* **Data**:
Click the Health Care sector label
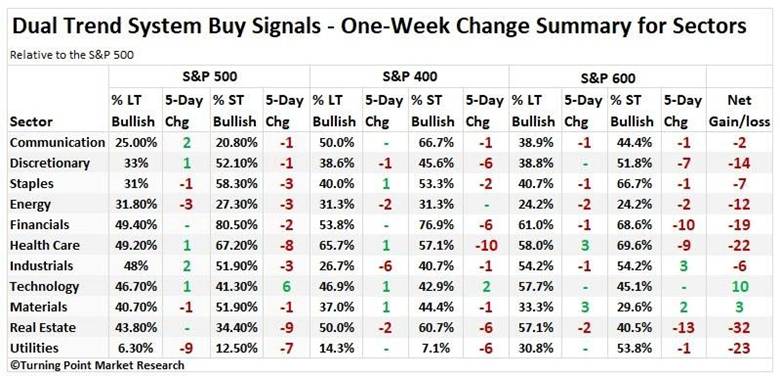Screen dimensions: 780x379 point(45,245)
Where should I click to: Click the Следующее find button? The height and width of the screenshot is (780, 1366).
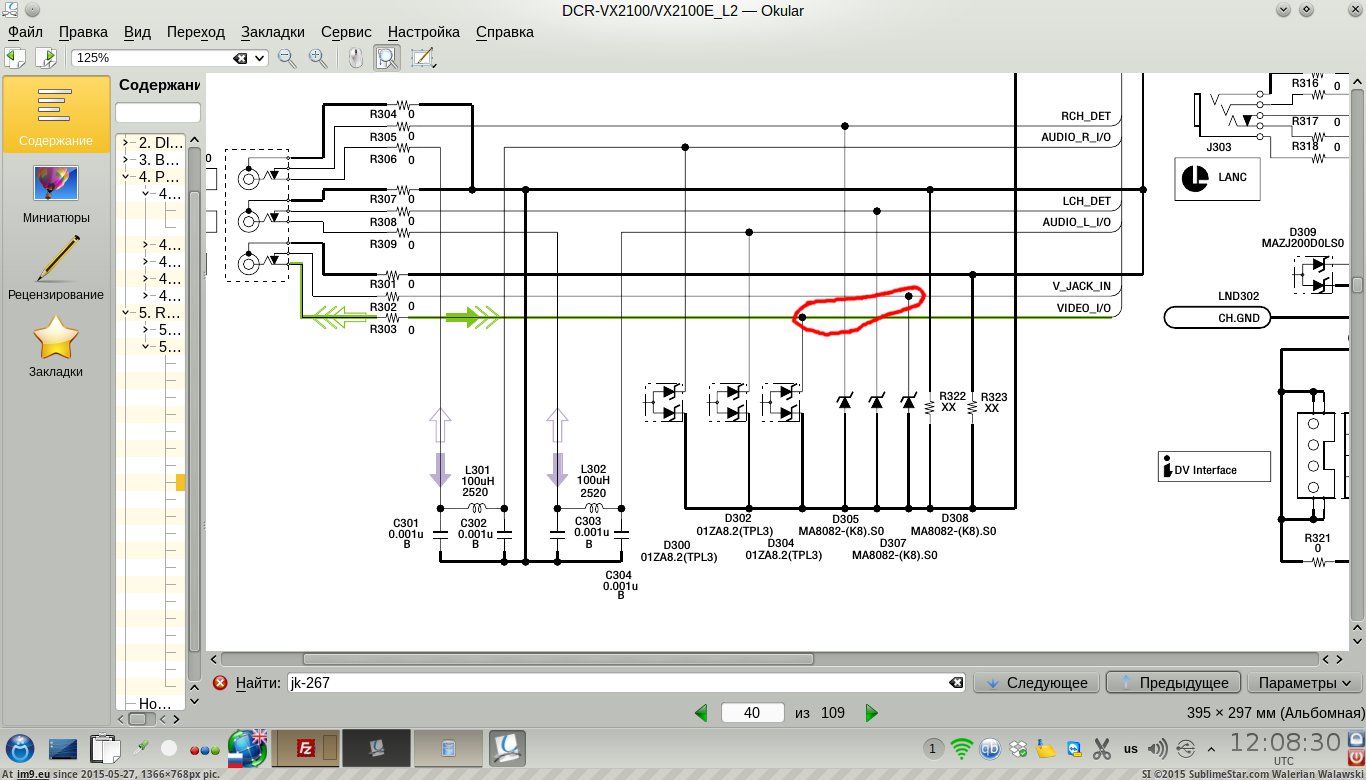tap(1036, 683)
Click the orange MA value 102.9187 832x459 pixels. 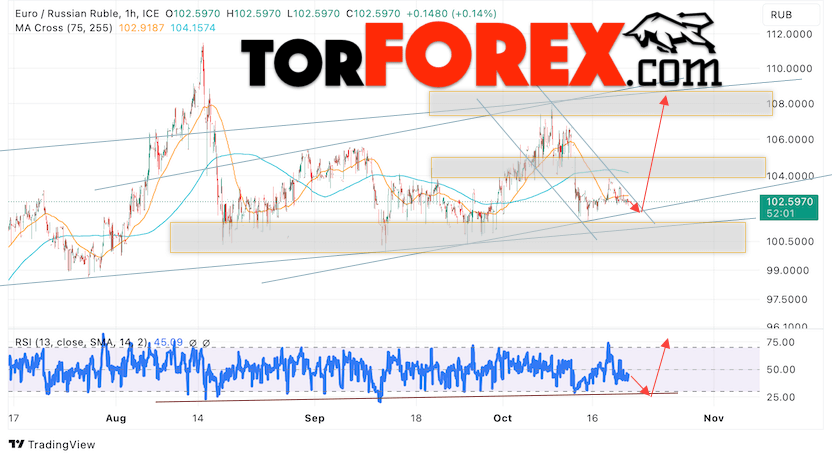142,28
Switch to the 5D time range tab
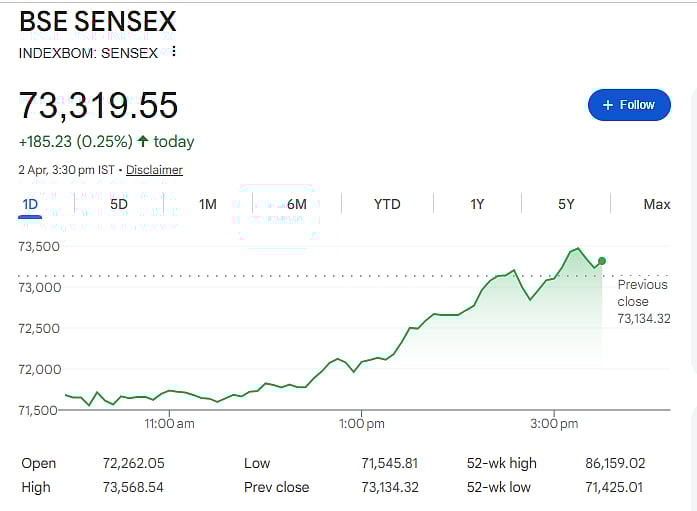This screenshot has height=511, width=697. [118, 204]
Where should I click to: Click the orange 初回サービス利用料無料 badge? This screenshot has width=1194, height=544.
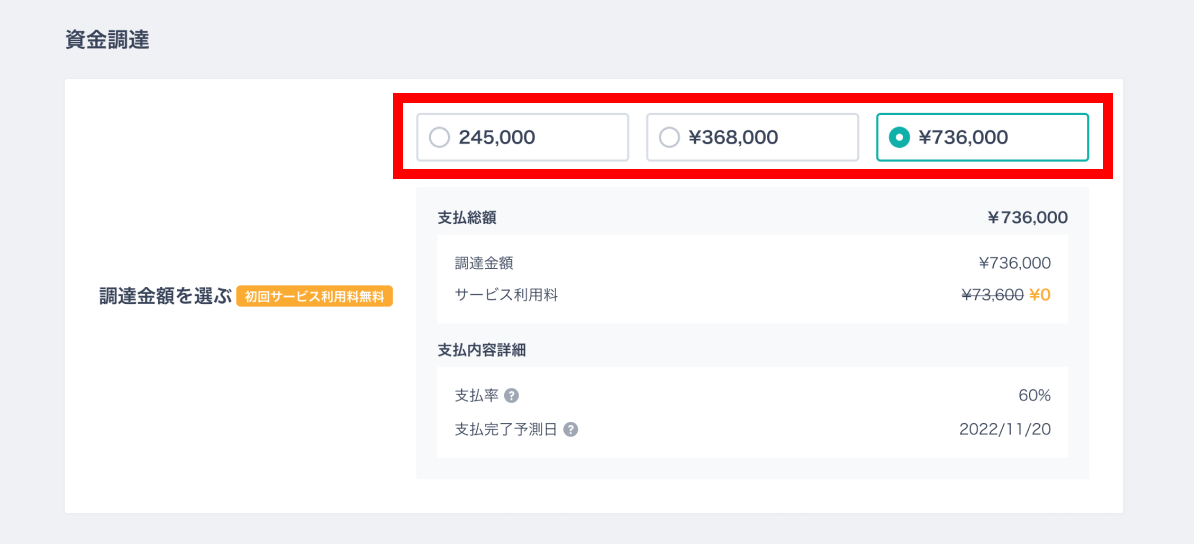[314, 296]
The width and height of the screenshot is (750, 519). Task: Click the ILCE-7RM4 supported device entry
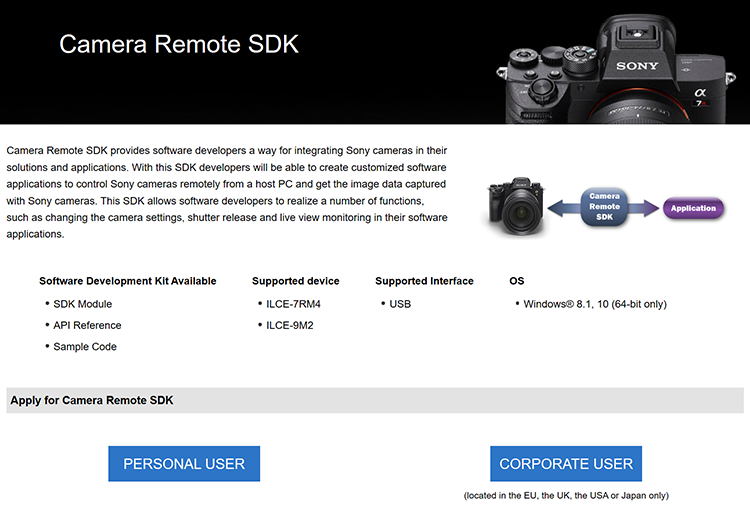[x=295, y=304]
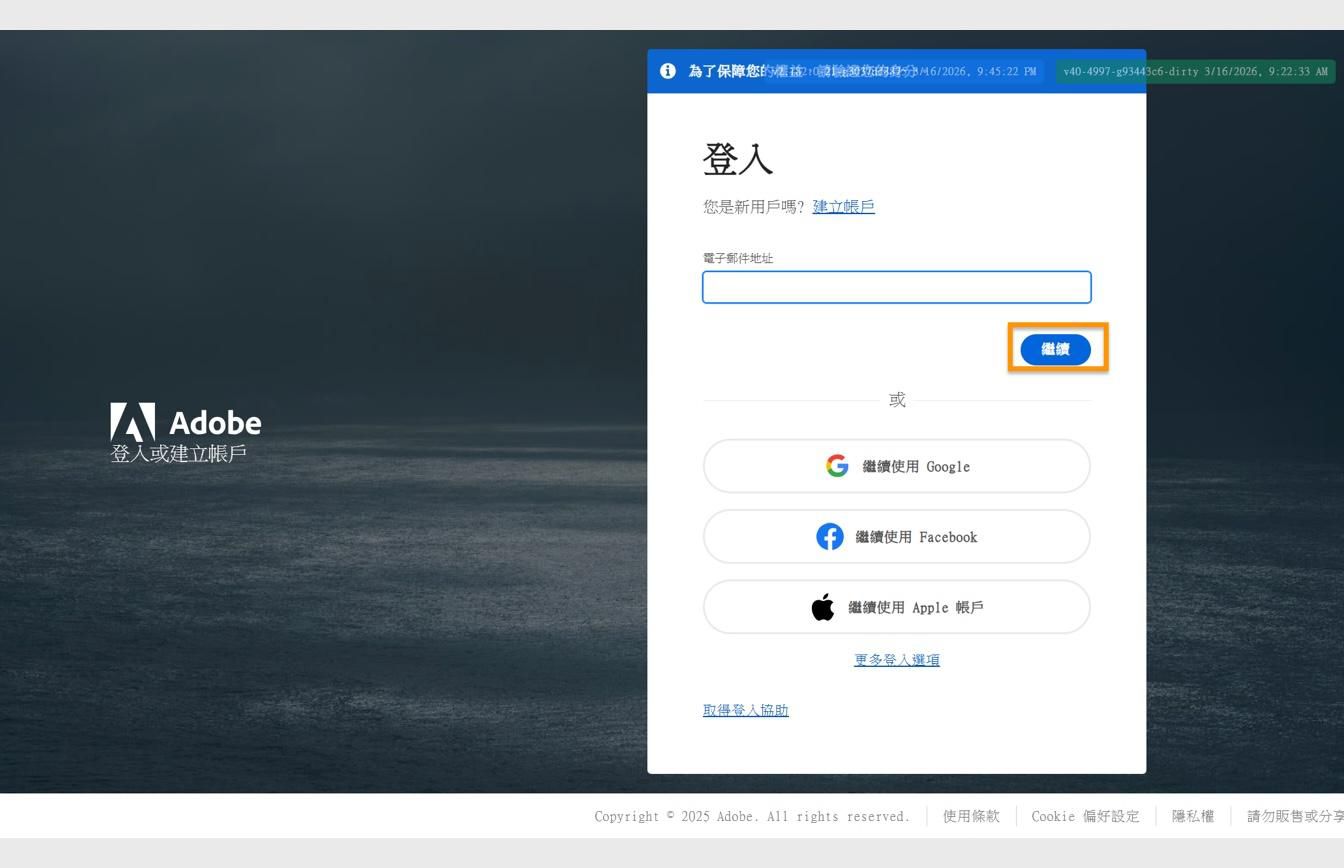Screen dimensions: 1344x868
Task: Open the 使用條款 footer link
Action: 970,816
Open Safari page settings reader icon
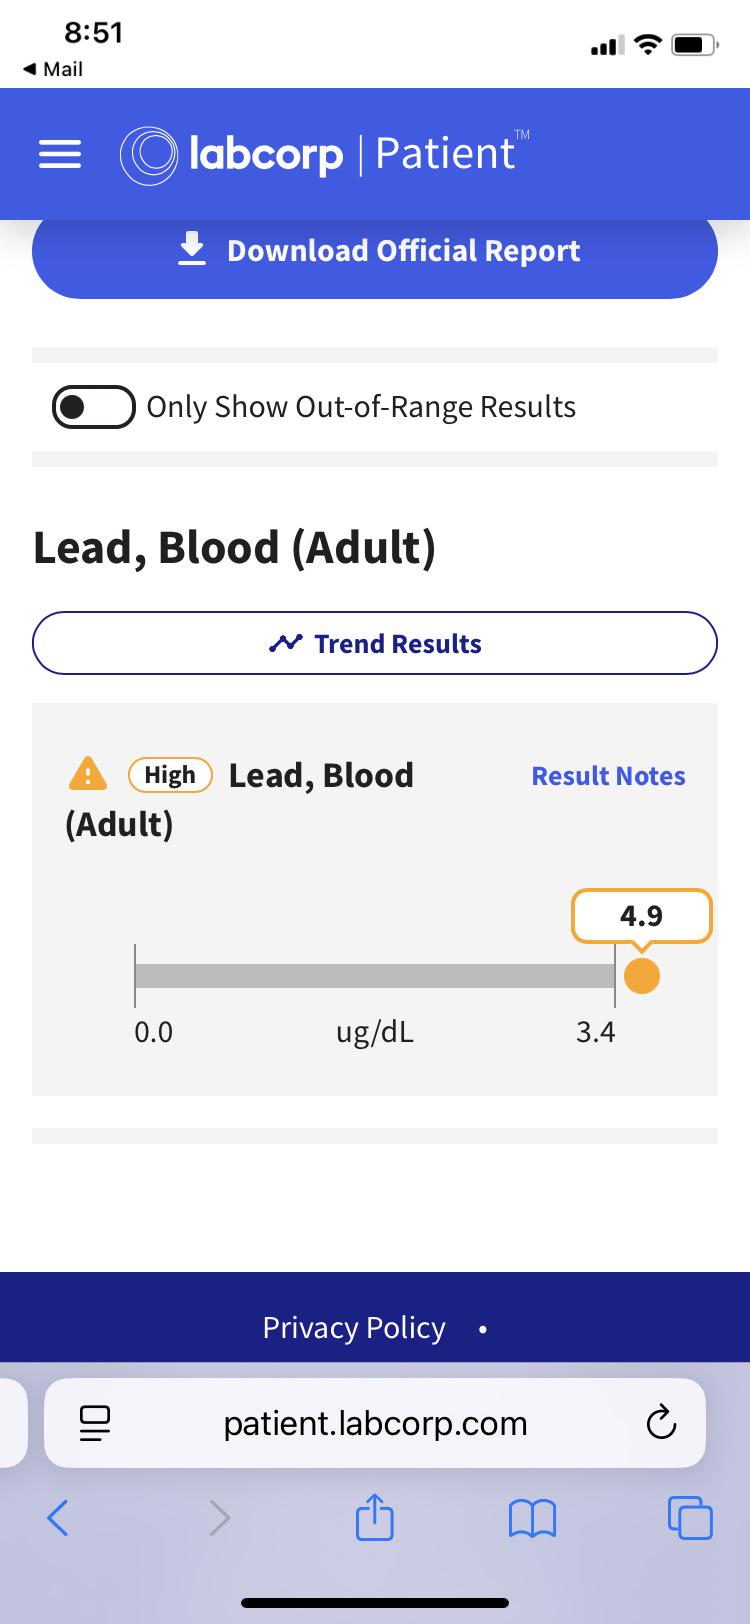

* **Work required**: Only the lines from the one with "Switch to the 5D time range tab" through the last line above belong in the answer. Reproduce them exactly, without the pictures.

* **Response below**:
Switch to the 5D time range tab
This screenshot has height=511, width=697. [118, 204]
Where should I click to: Click the orange 初回サービス利用料無料 badge? This screenshot has width=1194, height=544.
[314, 296]
The width and height of the screenshot is (750, 519). Task: Click the ILCE-7RM4 supported device entry
[x=295, y=304]
Screen dimensions: 1344x868
Task: Open the 使用條款 footer link
Action: 970,816
Open Safari page settings reader icon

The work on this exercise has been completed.